Python mmap ctypes - read only

Python mmap ctypes - read only - python

I think I have the opposite problem as described here. I have one process writing data to a log, and I want a second process to read it, but I don't want the 2nd process to be able to modify the contents. This is potentially a large file, and I need random access, so I'm using python's mmap module.
If I create the mmap as read/write (for the 2nd process), I have no problem creating ctypes object as a "view" of the mmap object using from_buffer. From a cursory look at the c-code, it looks like this is a cast, not a copy, which is what I want. However, this breaks if I make the mmap ACCESS_READ, throwing an exception that from_buffer requires write privileges.
I think I want to use ctypes from_address() method instead, which doesn't appear to need write access. I'm probably missing something simple, but I'm not sure how to get the address of the location within an mmap. I know I can use ACCESS_COPY (so write operations show up in memory, but aren't persisted to disk), but I'd rather keep things read only.
Any suggestions?

I ran into a similar issue (unable to setup a readonly mmap) but I was using only the python mmap module. Python mmap 'Permission denied' on Linux
I'm not sure it is of any help to you since you don't want the mmap to be private?

Ok, from looking at the mmap .c code, I don't believe it supports this use case. Also, I found that the performance pretty much sucks - for my use case. I'd be curious what kind performance others see, but I found that it took about 40 sec to walk through a binary file of 500 MB in Python. This is creating a mmap, then turning the location into a ctype object with from_buffer(), and using the ctypes object to decipher the size of the object so I could step to the next object. I tried doing the same thing directly in c++ from msvc. Obviously here I could cast directly into an object of the correct type, and it was fast - less than a second (this is with a core 2 quad and ssd).
I did find that I could get a pointer with the following
firstHeader = CEL_HEADER.from_buffer(map, 0) #CEL_HEADER is a ctypes Structure
pHeader = pointer(firstHeader)
#Now I can use pHeader[ind] to get a CEL_HEADER object
#at an arbitrary point in the file
This doesn't get around the original problem - the mmap isn't read-only, since I still need to use from_buffer for the first call. In this config, it still took around 40 sec to process the whole file, so it looks like the conversion from a pointer into ctypes structs is killing the performance.

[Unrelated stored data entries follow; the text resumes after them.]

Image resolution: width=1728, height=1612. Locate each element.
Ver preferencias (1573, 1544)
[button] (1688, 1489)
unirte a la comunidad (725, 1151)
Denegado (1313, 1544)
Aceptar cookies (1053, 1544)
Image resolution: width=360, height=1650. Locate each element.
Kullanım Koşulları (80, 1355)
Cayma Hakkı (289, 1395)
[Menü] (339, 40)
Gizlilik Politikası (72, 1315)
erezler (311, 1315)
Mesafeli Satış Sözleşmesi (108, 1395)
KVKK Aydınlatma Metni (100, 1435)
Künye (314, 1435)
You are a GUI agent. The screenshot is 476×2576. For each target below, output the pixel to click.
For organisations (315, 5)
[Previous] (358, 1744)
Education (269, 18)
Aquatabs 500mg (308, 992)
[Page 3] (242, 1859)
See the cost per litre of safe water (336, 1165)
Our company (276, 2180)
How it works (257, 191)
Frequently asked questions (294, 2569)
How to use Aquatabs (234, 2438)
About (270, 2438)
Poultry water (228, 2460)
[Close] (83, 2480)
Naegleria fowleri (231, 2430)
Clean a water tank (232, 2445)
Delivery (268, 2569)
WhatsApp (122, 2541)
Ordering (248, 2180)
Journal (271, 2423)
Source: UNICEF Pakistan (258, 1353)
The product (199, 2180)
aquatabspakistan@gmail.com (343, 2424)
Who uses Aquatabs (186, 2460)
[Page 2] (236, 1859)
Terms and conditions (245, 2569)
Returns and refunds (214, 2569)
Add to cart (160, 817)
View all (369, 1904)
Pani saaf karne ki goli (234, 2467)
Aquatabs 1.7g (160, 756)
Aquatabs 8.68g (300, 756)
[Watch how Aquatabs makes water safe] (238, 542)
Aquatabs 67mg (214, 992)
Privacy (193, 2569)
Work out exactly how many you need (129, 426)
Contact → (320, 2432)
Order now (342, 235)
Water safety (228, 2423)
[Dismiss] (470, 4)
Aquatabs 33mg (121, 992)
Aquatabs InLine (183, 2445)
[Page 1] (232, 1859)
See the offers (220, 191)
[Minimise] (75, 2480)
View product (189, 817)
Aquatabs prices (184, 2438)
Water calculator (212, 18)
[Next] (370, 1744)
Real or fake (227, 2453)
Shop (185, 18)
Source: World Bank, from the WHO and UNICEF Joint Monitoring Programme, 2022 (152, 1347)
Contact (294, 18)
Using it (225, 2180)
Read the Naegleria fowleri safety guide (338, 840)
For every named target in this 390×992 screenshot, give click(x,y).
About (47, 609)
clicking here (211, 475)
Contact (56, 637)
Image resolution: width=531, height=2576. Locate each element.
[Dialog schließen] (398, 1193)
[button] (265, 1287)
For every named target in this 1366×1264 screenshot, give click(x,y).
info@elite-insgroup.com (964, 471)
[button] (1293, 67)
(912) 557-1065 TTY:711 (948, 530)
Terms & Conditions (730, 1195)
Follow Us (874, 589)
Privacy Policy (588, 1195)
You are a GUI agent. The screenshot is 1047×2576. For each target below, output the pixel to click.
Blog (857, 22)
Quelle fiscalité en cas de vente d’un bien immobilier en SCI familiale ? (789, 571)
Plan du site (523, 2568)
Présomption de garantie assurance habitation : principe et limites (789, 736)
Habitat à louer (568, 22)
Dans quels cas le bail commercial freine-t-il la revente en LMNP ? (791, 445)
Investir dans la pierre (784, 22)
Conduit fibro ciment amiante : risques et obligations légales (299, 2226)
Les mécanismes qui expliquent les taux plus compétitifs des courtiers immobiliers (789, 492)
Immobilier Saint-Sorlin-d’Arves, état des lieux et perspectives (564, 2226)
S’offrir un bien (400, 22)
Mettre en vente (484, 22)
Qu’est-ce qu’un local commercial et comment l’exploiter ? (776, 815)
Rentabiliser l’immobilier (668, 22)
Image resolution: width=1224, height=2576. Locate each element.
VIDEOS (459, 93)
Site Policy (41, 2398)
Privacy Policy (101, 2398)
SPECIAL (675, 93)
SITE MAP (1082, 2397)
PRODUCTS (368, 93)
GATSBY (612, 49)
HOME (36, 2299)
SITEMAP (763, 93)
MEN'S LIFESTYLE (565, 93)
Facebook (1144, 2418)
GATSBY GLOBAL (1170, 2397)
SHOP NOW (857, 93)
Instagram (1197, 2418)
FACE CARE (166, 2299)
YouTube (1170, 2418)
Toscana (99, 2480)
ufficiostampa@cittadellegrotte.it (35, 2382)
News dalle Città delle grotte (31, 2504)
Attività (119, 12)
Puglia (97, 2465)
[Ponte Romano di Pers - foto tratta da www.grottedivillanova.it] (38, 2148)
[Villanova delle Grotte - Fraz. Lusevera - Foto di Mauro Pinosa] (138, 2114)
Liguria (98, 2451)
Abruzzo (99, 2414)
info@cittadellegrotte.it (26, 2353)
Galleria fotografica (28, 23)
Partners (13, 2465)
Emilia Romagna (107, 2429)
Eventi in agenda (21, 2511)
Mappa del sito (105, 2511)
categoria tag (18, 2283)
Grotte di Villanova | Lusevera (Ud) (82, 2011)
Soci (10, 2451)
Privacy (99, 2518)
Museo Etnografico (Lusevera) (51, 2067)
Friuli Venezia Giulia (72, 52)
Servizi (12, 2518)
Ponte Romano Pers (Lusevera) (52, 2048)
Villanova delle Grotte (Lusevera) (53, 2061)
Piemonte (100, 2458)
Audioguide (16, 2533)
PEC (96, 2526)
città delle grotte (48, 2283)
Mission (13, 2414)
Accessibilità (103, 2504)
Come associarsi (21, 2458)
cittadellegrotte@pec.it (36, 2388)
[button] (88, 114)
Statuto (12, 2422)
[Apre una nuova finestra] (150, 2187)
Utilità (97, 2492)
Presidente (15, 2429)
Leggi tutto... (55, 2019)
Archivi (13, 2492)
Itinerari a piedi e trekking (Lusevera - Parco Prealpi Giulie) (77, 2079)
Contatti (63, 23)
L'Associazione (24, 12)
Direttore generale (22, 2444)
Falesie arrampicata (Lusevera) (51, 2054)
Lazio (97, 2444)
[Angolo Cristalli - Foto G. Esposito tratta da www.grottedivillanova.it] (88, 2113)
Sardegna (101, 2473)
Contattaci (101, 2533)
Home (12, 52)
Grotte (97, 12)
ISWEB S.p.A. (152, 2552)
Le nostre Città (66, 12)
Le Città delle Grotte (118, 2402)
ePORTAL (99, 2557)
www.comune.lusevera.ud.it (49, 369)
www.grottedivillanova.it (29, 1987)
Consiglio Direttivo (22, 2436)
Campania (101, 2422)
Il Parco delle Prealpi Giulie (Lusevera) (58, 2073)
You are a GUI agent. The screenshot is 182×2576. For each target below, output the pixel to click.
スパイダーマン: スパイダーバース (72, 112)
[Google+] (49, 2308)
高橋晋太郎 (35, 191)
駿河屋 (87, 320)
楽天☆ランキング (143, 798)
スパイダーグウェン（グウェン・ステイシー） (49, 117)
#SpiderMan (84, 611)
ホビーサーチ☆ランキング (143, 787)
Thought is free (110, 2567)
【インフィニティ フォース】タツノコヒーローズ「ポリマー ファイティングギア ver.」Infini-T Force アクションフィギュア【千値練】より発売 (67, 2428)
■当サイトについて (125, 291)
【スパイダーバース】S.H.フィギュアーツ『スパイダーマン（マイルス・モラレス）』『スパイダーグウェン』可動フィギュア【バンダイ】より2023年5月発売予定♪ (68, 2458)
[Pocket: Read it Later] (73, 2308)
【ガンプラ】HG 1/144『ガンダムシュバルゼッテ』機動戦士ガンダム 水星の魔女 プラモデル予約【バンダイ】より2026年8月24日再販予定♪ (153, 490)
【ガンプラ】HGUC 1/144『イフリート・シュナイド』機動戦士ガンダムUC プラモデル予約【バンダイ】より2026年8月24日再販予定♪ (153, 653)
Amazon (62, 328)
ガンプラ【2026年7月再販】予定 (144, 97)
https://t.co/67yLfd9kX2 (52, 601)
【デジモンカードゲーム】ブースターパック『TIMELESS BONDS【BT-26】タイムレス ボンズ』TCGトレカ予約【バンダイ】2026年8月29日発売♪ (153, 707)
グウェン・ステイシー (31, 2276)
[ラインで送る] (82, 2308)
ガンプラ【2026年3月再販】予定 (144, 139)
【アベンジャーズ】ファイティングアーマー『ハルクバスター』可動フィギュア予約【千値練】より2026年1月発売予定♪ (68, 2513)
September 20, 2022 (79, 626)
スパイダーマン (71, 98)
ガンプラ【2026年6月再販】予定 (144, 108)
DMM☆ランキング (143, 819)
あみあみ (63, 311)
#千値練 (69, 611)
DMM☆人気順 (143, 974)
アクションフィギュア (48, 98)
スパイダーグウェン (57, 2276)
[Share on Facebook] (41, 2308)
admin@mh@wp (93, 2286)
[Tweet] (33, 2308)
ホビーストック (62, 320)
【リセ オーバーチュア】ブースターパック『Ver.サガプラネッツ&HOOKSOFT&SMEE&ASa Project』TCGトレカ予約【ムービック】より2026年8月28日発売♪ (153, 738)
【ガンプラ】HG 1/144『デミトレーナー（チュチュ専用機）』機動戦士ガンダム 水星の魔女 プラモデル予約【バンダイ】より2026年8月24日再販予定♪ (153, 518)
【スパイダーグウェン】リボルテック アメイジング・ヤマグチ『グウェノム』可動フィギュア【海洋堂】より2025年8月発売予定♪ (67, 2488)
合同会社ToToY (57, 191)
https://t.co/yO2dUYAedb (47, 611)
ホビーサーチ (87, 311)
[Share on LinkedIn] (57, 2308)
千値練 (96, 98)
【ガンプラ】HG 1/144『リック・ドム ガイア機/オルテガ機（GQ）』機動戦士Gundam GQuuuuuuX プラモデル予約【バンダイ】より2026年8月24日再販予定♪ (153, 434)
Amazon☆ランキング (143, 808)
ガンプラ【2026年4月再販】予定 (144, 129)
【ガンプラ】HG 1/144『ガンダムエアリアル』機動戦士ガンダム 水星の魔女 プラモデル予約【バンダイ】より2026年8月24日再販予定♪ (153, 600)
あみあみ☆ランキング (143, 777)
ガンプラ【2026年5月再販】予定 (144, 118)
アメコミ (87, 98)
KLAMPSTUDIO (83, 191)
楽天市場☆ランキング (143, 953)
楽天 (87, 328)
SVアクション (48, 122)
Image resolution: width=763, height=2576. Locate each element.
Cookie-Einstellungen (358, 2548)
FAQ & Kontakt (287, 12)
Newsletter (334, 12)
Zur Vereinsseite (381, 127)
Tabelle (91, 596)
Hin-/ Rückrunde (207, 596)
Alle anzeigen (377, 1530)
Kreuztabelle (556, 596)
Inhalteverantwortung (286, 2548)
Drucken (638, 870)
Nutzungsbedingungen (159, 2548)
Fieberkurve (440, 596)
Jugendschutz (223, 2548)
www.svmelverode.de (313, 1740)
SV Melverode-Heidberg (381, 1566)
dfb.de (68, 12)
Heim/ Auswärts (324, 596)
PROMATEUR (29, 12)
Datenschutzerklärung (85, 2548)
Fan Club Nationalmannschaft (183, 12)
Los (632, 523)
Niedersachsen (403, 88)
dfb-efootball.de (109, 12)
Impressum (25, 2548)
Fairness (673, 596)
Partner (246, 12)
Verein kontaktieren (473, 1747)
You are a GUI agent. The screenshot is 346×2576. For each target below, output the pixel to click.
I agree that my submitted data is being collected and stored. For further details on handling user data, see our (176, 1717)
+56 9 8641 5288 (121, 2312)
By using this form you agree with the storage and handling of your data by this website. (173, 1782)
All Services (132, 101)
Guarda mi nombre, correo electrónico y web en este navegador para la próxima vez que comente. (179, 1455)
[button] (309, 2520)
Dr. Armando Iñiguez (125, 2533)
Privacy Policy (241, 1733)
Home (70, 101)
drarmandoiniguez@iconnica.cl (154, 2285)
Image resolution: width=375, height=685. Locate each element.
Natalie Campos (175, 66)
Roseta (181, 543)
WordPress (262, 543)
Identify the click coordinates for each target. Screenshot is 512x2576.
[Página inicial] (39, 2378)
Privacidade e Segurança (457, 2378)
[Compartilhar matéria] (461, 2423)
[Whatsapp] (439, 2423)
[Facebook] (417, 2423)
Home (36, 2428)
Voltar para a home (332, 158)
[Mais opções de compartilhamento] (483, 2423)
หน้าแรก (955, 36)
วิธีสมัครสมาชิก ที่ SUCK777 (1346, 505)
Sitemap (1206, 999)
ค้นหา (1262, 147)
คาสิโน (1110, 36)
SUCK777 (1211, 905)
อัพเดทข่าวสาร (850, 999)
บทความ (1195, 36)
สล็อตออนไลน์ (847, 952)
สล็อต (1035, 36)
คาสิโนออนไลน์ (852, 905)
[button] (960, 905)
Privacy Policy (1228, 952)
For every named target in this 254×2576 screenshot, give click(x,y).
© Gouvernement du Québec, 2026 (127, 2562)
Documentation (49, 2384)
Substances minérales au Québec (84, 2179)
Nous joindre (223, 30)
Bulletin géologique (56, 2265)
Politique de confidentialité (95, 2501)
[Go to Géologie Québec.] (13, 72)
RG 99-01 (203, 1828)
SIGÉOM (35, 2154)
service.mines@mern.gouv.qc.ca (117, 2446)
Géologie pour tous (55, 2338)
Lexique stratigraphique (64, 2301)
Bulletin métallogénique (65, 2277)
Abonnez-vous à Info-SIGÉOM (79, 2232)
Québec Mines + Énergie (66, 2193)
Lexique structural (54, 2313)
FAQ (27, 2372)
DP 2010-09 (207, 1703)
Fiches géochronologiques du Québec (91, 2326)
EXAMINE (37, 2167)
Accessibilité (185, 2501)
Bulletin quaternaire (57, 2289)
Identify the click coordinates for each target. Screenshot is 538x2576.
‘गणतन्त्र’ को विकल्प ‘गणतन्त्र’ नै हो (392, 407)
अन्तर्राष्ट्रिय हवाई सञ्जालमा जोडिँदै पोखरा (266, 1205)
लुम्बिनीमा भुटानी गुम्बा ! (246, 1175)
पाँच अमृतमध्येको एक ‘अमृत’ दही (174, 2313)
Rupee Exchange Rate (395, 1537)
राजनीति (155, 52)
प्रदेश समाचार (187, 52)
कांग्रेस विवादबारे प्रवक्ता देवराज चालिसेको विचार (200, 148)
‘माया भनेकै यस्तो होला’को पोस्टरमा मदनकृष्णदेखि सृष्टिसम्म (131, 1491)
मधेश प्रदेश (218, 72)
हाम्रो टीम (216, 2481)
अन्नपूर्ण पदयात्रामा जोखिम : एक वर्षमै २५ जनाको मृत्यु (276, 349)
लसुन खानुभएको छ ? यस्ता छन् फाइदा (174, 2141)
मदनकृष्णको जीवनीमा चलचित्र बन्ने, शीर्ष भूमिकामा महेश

That's just a guess, but I don't see a lot of value in tracking it down further.
I'm not sure my plan will help anyone else, but I'm going to try to create a c module specific to my needs based on the mmap code. I think I can use the fast c-code handling to index the binary file, then expose only small parts of the file at a time through calls into ctypes/python objects. Wish me luck.
Also, as a side note, Python 2.7.2 was released today (6/12/11), and one of the changes is an update to the mmap code so that you can use a python long to set the file offset. This lets you use mmap for files over 4GB on 32-bit systems. See Issue #4681 here

Ran into this same problem, we needed the from_buffer interface and wanted read only access. From the python docs https://docs.python.org/3/library/mmap.html "Assignment to an ACCESS_COPY memory map affects memory but does not update the underlying file."
If it's acceptable for you to use an anonymous file backing you can use ACCESS_COPY
An example: open two cmd.exe or terminals and in one terminal:
mm_file_write = mmap.mmap(-1, 4096, access=mmap.ACCESS_WRITE, tagname="shmem")
mm_file_read = mmap.mmap(-1, 4096, access=mmap.ACCESS_COPY, tagname="shmem")
write = ctypes.c_int.from_buffer(mm_file_write)
read = ctypes.c_int.from_buffer(mm_file_read)
try:
while True:
value = int(input('enter an integer using mm_file_write: '))
write.value = value
print('updated value')
value = int(input('enter an integer using mm_file_read: '))
#read.value assignment doesnt update anonymous backed file
read.value = value
print('updated value')
except KeyboardInterrupt:
print('got exit event')
In the other terminal do:
mm_file = mmap.mmap(-1, 4096, access=mmap.ACCESS_WRITE, tagname="shmem")
i = None
try:
while True:
new_i = struct.unpack('i', mm_file[:4])
if i != new_i:
print('i: {} => {}'.format(i, new_i))
i = new_i
time.sleep(0.1)
except KeyboardInterrupt:
print('Stopped . . .')
And you will see that the second process does not receive updates when the first process writes using ACCESS_COPY

Related

python multiprocessing - OverflowError('cannot serialize a bytes object larger than 4GiB')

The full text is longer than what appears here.